Profit status flip-flops
If YNHHS receives regulatory approval for the transaction, the system will revert the three hospitals to nonprofit status. They had originally been converted from nonprofits to for-profits upon acquisition by Prospect, a for-profit company that was 60-percent-owned by private equity firm Leonard Green & Partners until 2021.
Under the for-profit model, operating money is distributed to shareholders. According to Petrini, reverting to nonprofit status will allow operating money to be reinvested into the local hospitals.
“The wonderful thing about the [nonprofit] model is that we continue to invest directly into the communities that we serve,” Petrini said. “So we’re looking forward to working in each of these communities and developing that relationship.”
According to Petrini, YNHHS is taking a “careful look” at how they can best approach the care delivery at each of those hospitals, as well as create access to high-quality care.
Doolittle noted that he does not typically see any behavioral difference between for-profit hospitals and nonprofit hospitals.
“You would think that it sounds like it should be lower prices, but it very clearly doesn’t,” Doolittle said. “For the prices and by other measures of quality, there’s very little, if any, difference between for-profit and nonprofit status.”
There might be an advantage in terms of ownership, however, in that the hospitals are now locally-owned.
“It’s not great to have a faceless profit-driven organization based in L.A. as your ultimate authority for these critical local health facilities,” he said. “So it’s nicer to be able to go to Yale-New Haven to complain or to try to seek change than it is to go to some faceless private equity company.”
What happens next?
The deal will now be reviewed by the Office of Health Strategy, which is part of the governor’s office.
“I hope and strongly encourage them to take a close look at this proposed merger and in particular, to add some price justification methodologies going forward,” Doolittle said.
According to Doolittle, there are two “key” areas the Office of Health Strategy can address in their review: price caps and ensured services.
When Hartford Healthcare planned to acquire St. Vincent’s hospital in Bridgeport in 2019, the Office of Health Strategy approved the acquisition with several conditions. Among those conditions was a price cap the Office of Health Strategy mandated Hartford Healthcare abide by.
“I hope that the agreement, if it’s approved, is contingent on price justification in perpetuity, not just for a period of two or three years,” Doolittle said.
Doolittle also advocated for the Office of Health Strategy to set guidelines preventing YNHHS from eliminating specific services.
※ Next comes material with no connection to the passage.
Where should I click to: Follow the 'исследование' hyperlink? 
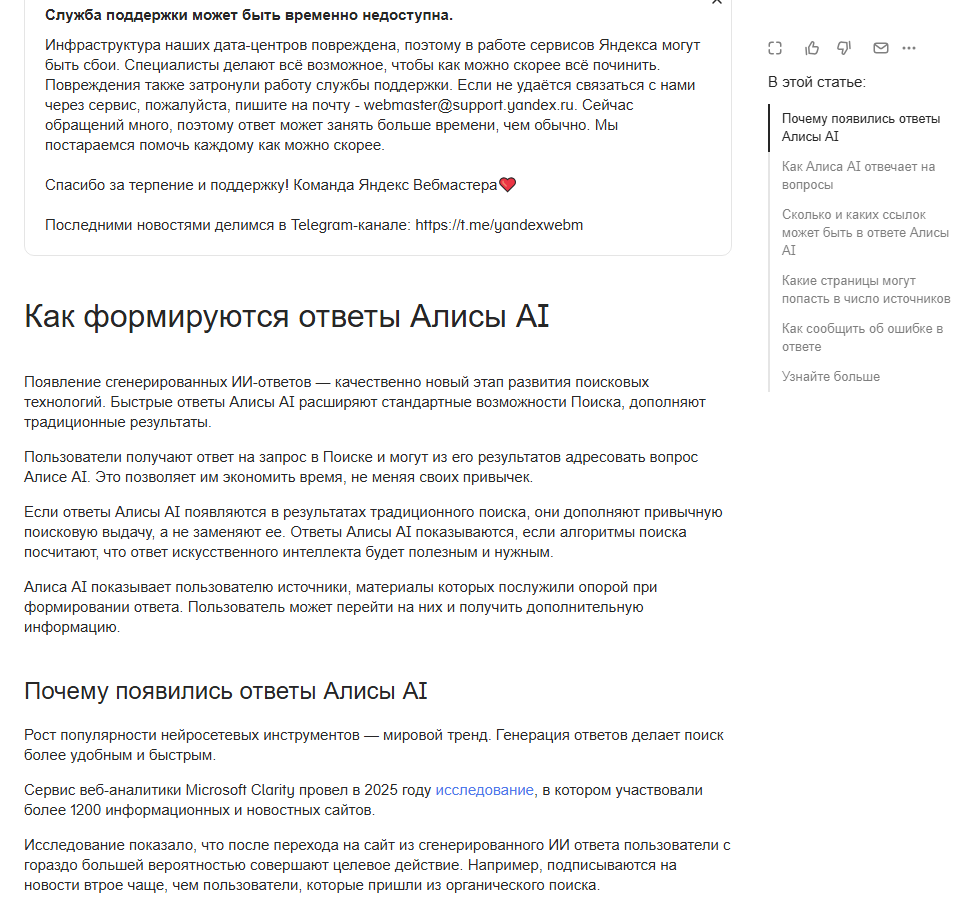click(484, 790)
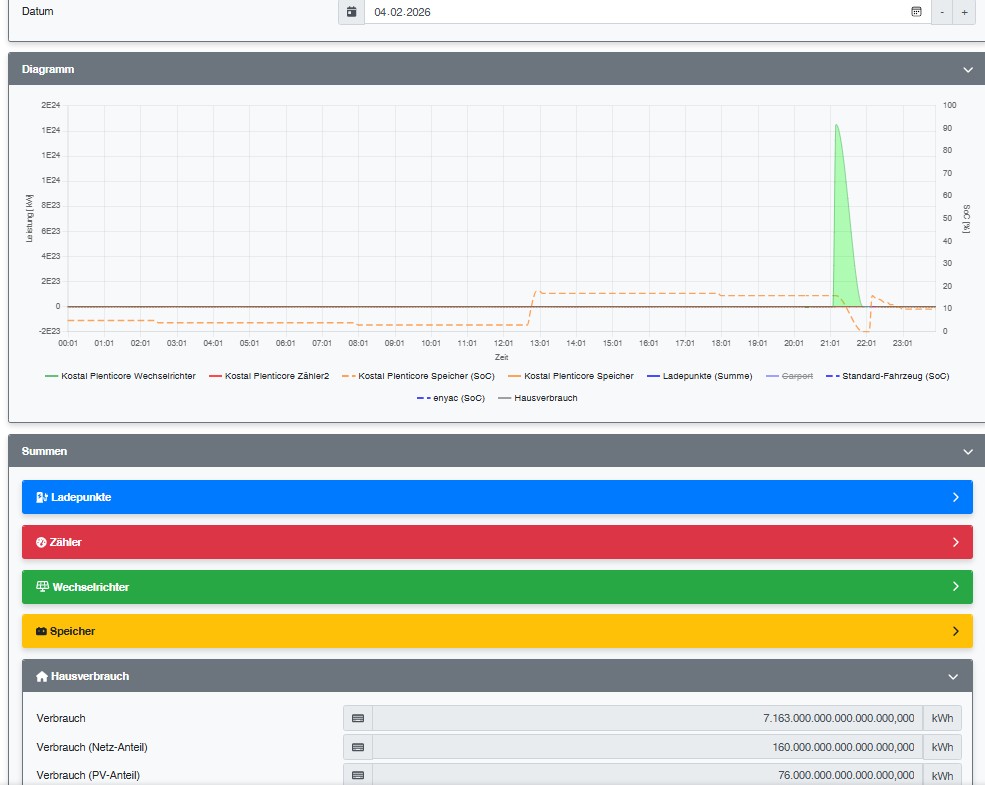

If YNHHS is allowed to freely kill off services — such like OBGYNs, this can hurt patients who may live in more remote areas and ultimately drive up prices for patients seeking care.
Additionally, before implementation, the deal can be reviewed by the state attorney general’s office or the Department of Justice over antitrust concerns. In 2012 when YNHHS merged with The Hospital of St. Raphael, former Attorney General George Jepsen initiated an antitrust investigation into the deal. He concluded that the merger would not substantially lessen competition for medical services in the greater New Haven region.
Connecticut Attorney General William Tong has not yet commented on whether his office will look into this new deal as an antitrust matter.
“Without commenting specifically on the merits of this particular acquisition, the Attorney General has previously said that he is concerned about the impact of consolidation in the healthcare industry on patients, providers and employees,” said Elizabeth Benton, spokesperson for the Attorney General’s office.
According to The American Hospital Directory, there are 51 hospitals operating in Connecticut.